INSTRUCTIONS TO FOLLOW
Tally the lines in the material below that hold the string "computer" and report the tally alone.
*** Begin section ***
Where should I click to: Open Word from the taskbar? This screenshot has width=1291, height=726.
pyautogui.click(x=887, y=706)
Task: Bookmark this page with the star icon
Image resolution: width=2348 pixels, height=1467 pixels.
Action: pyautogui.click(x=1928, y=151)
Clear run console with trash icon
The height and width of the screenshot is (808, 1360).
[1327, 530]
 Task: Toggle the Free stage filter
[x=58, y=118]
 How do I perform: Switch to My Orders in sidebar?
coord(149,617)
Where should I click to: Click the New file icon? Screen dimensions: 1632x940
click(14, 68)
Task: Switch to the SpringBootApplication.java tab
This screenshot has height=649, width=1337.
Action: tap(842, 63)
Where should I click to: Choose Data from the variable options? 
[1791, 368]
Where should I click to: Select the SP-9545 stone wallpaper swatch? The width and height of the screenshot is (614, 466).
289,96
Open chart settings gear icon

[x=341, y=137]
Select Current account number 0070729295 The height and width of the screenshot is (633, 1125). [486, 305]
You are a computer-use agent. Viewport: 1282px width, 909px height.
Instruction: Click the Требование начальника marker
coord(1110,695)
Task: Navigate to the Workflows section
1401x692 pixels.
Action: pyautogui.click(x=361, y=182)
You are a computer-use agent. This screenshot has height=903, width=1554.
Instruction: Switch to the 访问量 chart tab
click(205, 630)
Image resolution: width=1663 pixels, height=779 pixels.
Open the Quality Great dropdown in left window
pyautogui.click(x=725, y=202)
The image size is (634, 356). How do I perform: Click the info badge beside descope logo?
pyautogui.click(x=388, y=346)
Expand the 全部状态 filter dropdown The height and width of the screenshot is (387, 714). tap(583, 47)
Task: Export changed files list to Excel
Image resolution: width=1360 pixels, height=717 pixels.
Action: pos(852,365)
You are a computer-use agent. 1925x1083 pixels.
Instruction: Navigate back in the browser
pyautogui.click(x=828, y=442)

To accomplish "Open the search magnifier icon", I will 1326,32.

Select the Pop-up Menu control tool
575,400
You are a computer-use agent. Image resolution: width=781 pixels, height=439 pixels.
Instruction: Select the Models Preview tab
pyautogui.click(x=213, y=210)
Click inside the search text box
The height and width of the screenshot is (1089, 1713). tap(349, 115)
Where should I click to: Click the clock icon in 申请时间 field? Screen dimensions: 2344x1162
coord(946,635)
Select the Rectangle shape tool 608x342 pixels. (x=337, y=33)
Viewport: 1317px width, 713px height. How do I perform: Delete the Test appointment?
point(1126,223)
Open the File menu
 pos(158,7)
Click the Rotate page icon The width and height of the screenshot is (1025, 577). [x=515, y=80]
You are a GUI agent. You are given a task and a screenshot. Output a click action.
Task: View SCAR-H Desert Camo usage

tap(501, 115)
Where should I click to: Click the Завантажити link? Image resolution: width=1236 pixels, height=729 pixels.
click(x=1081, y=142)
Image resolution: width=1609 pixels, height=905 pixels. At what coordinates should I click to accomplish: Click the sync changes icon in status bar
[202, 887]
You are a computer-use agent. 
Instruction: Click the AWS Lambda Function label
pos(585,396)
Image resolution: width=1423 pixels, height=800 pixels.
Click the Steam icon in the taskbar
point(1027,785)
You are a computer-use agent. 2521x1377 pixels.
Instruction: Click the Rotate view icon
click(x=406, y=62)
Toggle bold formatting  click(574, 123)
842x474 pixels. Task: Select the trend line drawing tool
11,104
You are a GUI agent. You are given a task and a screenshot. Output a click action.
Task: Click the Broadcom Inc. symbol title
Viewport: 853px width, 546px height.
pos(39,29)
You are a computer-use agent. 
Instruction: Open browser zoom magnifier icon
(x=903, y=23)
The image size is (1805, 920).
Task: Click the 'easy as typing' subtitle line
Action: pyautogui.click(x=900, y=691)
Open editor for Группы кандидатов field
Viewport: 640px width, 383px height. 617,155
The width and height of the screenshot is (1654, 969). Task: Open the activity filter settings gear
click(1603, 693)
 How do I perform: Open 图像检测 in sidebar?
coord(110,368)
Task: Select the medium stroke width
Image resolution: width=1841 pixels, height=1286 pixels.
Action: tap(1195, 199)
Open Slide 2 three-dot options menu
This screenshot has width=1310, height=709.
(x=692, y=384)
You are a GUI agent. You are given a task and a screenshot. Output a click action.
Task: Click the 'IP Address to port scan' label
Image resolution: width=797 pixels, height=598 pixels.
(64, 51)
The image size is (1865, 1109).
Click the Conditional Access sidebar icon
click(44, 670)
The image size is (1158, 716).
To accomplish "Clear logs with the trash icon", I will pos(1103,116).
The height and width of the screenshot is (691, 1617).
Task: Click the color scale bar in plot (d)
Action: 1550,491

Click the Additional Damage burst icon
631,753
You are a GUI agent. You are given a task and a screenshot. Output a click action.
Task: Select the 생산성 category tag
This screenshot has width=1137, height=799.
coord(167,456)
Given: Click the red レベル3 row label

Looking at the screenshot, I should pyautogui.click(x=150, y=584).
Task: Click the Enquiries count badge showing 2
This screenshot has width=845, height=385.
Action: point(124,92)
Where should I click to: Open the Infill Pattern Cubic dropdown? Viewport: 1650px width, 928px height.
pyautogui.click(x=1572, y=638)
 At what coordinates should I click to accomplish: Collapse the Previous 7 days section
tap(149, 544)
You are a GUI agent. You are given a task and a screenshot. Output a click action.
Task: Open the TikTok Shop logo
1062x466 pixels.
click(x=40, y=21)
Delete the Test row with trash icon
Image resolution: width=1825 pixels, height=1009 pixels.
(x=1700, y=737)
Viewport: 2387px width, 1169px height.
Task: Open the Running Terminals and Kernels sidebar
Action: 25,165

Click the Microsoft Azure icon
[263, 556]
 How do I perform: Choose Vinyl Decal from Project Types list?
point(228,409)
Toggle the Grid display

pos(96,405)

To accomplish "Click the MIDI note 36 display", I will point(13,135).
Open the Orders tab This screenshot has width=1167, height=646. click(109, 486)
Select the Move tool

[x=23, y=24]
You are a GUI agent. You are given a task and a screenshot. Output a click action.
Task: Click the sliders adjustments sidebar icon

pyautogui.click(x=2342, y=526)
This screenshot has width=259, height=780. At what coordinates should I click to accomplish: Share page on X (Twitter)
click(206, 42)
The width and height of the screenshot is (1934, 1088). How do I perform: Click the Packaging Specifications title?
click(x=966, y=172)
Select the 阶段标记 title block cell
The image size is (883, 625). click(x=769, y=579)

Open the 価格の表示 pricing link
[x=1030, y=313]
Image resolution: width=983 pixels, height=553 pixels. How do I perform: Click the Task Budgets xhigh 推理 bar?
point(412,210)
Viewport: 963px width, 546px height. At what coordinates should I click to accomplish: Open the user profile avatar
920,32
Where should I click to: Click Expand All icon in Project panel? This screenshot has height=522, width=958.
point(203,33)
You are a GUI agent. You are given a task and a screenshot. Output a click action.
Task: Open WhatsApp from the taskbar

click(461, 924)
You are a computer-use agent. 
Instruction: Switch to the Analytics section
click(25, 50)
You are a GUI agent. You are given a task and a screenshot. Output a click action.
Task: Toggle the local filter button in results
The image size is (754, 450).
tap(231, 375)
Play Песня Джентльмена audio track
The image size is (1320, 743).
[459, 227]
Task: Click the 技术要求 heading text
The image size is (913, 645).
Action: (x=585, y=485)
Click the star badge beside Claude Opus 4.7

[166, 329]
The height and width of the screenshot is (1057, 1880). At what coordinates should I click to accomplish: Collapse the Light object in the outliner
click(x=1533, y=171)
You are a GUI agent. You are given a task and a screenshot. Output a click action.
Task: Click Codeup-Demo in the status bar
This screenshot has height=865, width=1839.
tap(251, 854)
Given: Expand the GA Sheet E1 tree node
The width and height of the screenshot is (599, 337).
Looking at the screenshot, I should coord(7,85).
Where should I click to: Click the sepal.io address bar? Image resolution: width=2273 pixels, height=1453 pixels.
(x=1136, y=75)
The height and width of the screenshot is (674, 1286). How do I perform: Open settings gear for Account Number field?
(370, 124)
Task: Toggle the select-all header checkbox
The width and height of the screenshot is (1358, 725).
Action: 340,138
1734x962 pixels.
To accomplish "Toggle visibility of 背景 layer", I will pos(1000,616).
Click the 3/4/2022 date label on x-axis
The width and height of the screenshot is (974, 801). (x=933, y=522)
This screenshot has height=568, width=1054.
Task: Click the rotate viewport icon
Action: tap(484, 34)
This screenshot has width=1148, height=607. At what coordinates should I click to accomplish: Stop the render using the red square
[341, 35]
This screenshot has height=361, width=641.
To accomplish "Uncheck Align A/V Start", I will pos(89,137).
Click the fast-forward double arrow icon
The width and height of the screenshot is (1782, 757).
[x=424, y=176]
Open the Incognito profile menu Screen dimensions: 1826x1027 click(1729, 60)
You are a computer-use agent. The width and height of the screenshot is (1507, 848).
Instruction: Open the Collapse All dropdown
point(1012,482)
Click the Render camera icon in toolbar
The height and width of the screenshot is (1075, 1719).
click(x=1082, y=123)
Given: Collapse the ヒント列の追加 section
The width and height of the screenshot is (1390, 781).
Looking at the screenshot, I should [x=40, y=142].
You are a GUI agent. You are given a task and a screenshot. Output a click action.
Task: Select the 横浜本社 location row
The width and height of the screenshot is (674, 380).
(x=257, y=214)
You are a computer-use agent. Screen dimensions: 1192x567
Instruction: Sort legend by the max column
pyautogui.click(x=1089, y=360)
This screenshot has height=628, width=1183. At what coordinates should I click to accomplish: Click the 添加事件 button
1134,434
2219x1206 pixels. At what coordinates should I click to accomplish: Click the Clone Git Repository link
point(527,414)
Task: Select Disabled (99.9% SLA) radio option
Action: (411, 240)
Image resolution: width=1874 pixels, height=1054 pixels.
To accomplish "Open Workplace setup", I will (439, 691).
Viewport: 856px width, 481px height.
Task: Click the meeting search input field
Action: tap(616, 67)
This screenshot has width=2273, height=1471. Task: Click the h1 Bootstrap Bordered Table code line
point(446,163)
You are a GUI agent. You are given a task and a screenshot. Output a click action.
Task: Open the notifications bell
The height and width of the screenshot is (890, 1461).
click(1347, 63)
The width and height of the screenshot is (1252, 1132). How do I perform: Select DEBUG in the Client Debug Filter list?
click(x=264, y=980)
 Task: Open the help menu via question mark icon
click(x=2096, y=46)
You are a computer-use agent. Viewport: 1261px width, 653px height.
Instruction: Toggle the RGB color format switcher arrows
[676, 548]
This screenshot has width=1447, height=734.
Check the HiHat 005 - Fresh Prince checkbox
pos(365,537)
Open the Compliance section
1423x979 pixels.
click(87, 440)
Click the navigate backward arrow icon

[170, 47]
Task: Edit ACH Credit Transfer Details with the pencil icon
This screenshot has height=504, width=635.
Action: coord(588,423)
*** End section ***
WRITTEN SOLUTION
11